Alors que les responsables du régime iranien sont confrontés à de multiples crises – notamment des pénuries d’énergie, une grave pollution de l’air et la hausse quotidienne du taux de change du dollar américain, qui a conduit à des fermetures prolongées dans tout le pays – le ministre iranien de l’Énergie a annoncé que le gouvernement se préparait à un « été difficile », prévenant qu’il « ne sera pas facile de le surmonter ».
Abbas Ali-Abadi, ministre iranien de l’Énergie, a déclaré que l’été dernier, l’Iran a été confronté à un déficit énergétique de 20 000 mégawatts et a prédit : « Ce chiffre passera à 25 000 mégawatts l’été prochain. Si Dieu le veut, ce ne sera pas le cas ! »

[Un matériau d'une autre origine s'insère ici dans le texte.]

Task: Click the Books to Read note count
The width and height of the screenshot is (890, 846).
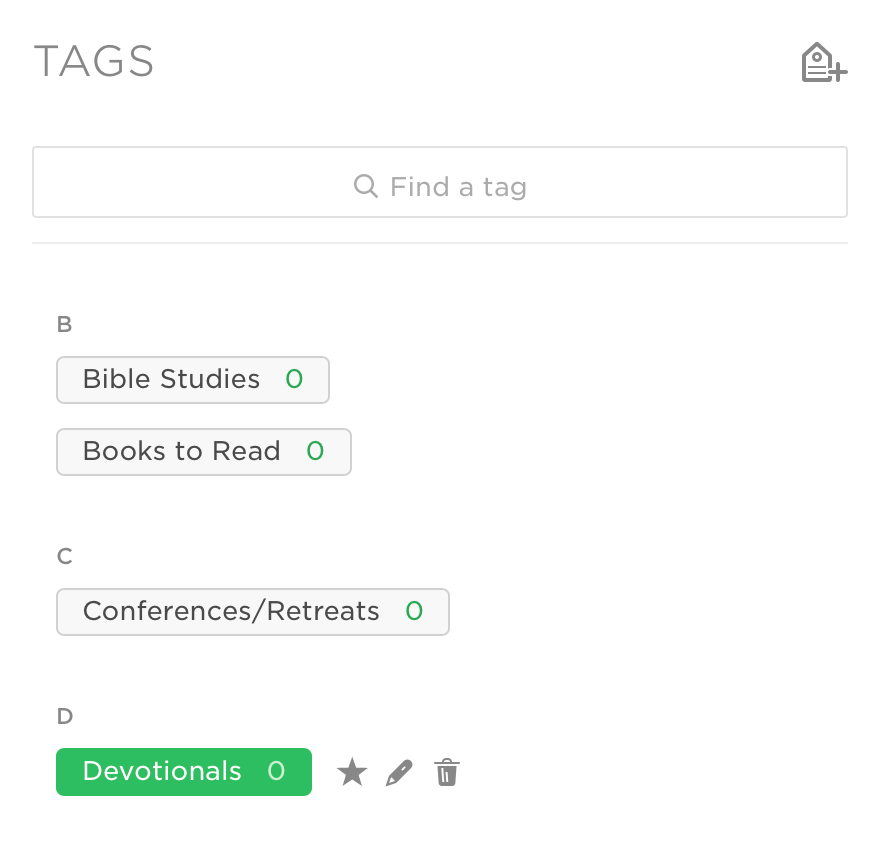Action: [x=315, y=452]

Il a ajouté : « La réalité est qu’il y a un déséquilibre énergétique. La réalité est qu’il n’y a pas assez de gaz en hiver. Le ministère du Pétrole ne peut pas compenser cela en deux mois. Ce n’est tout simplement pas possible. »
S’exprimant lors d’une session spéciale de la Commission de l’énergie du régime iranien au Majlis (Parlement), à laquelle participait le président du parlement Mohammad Bagher Ghalibaf, Ali-Abadi a souligné qu’un « déséquilibre énergétique majeur » se profile à l’horizon pour l’été chaud. Il a ajouté : « En hiver froid, nous portons des manteaux ou des vêtements chauds, mais passer l’été ne sera pas si simple. »
De nombreux économistes indépendants affirment que le terme « déséquilibre » est inventé par les responsables du régime iranien pour éviter d’admettre la profonde crise économique du pays.
Pendant ce temps, la crise énergétique de l’Iran continue de s’aggraver de jour en jour, les experts mettant en garde contre un « effondrement économique » imminent. Le secrétaire général de l’Association des employeurs de l’industrie pétrochimique a annoncé que l’approvisionnement en gaz de 12 usines pétrochimiques avait été interrompu.
Les responsables du régime iranien n’ont pas réussi à résoudre les crises telles que la pollution de l’air, les pénuries d’électricité et la dévaluation des devises étrangères, tentant plutôt d’attribuer ces problèmes à ce qu’ils appellent des « opérations psychologiques ennemies ».
Le dimanche 5 janvier, Salman Zakir, membre de la Commission parlementaire de l’industrie, a mis en garde contre une possible famine en Iran, affirmant que si « les déséquilibres économiques se poursuivent à ce niveau, la famine pourrait devenir une réalité ».
La chute du rial iranien par rapport au dollar américain échappe au contrôle du régime, et le gouvernement s’est montré incapable de gérer la situation financière du pays. Selon les experts, l’économie iranienne est en train de s’effondrer, mais le régime poursuit sa politique belliciste dans la région.